The scheme used to encode genotypes may vary from field to field. SOLAR recognizes many standard coding schemes, but the safest way to code genotypes is with the forward slash to separate the alleles. For example:
AB E1 E3 123/456
A blank genotype field denotes missing data, as do the genotypes 0/0 and -/-. SOLAR requires that either both alleles are typed or both alleles are missing, except for male genotypes at X-linked marker loci. In that case, either a single allele is specified (the other allele is blank, 0, or -), or the genotype is coded as a homozygote.

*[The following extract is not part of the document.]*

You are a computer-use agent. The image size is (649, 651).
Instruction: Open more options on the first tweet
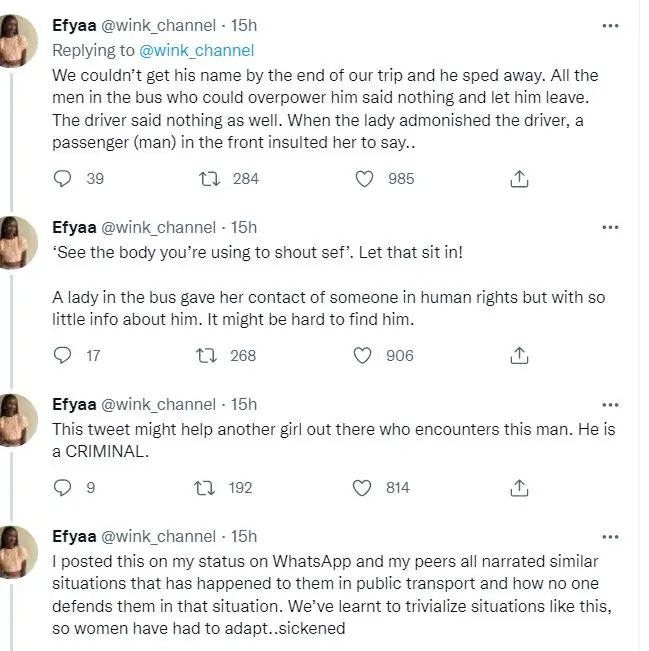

237/243 valid female X-linked marker genotype /251 valid male X-linked marker genotype 251/0 valid male X-linked marker genotype -/251 valid male X-linked marker genotype 251/251 valid male X-linked marker genotype
The marker loci in the marker file must all be autosomal or
all be X-linked. By default, SOLAR assumes that the markers
are autosomal. If the markers are X-linked, then either the
XLinked
option must be set with the
ibdoption
command prior to loading the
marker file, or the -xlinked
option must
be given in the load marker
command.
Once a marker file has been loaded, it is not necessary to load it again in subsequent SOLAR runs from the same working directory.
The concise reference specification for the marker file format is shown by the command file-marker or the help message for it.

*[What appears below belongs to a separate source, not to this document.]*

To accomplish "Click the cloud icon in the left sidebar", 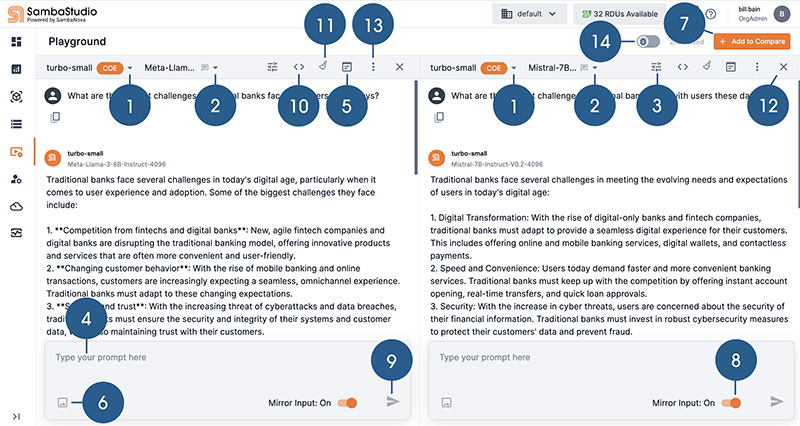I will 16,206.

The map file contains chromosomal locations in cM for a set of marker loci on a single chromosome. The first line of the file contains the chromosome number, and (optionally) the name of the mapping function to be used to convert inter-marker distances to recombination fractions. Currently, the Kosambi and Haldane mapping functions are allowed. The default mapping function is Kosambi. The chromosome number can be any character string not containing a blank or a forward slash (/), although the use of integers is recommended. For example, the strings '01' and '15q' are allowed. Each line after the first line consists of the following space-delimited fields:
marker name, marker location (in cM)
The markers must be in ascending order of location.
Example:
20 Haldane D20S101 0.0 D20S202 34.2 D20S303 57.5
The concise reference specification for the map file format is shown by the command file-map or the help message for it.

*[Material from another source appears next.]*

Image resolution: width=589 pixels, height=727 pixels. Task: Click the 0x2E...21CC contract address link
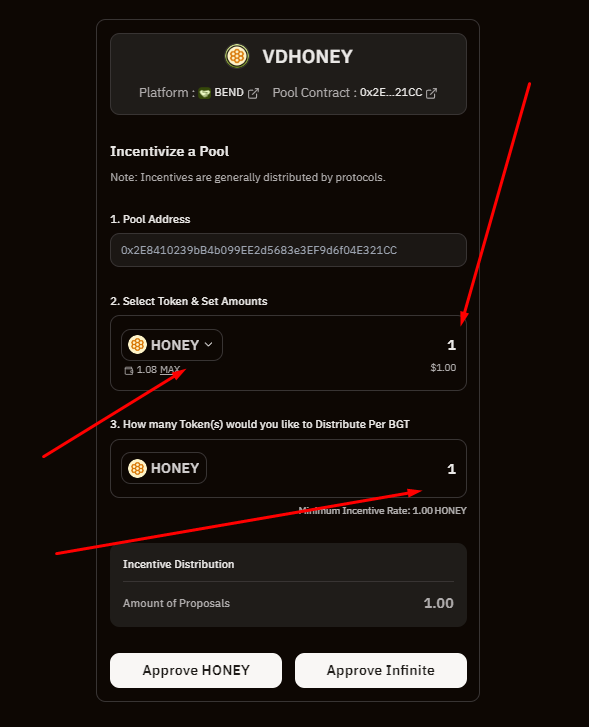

The freq file contains allele frequency data for a set of marker loci, one line per marker. Each line consists of the following space-delimited fields:
marker name, all_1 name, all_1 freq, all_2 name, all_2 freq, ...
The allele frequencies for a marker must sum to 1 (a small roundoff error is tolerated.)
Allele frequency information is used when IBDs are computed for a marker that is not completely typed, i.e. there are individuals for whom genotype data is not available.
Example:
D20S101 123 0.2457 127 0.1648 133 0.5895 IGF1 A 0.4 B 0.3 C 0.1 F 0.2 ApoE E1 .125 E2 .25 E3 .625
Once a freq file has been loaded, it is not necessary to load it again in subsequent SOLAR runs from the same working directory.
The concise reference specification for the freq file format is shown by the command file-freq or the help message for it.
If the field names in your data files do not match those names
expected by SOLAR, the easiest thing to do might be to
edit the names in your data files. But if this is impossible
or impractical, you can also use the field command to map
the SOLAR built-in names to your names. Your
field
command settings are saved in a file
named
field.info
so that they do not need to be
re-entered each time you start SOLAR.
(field
commands you have written to a file
named
.solar
in the current or home directory
will have even higher precedence.)
With no arguments, the field
command shows
all the fields whose mapping can be changed, and what their
current mapping is.
solar> field Default Current Meaning ------- ------- ------- ID ID(Individual Permanent ID) [mandatory] FA FA (Father's Permanent ID) [mandatory] MO MO (Mother's Permanent ID) [mandatory] SEX SEX (M/F, m/f, or 1/2) [mandatory] PROBND PROBND [optional] MZTWIN MZTWIN [optional] FAMID FAMID [optional] HHID HHID [optional]
With two arguments, the command maps the second name to the first built-in one. For example, the command
field id personwould map the built-in name
id
to a
user-provided name person
.
help field gives
more details about the field command.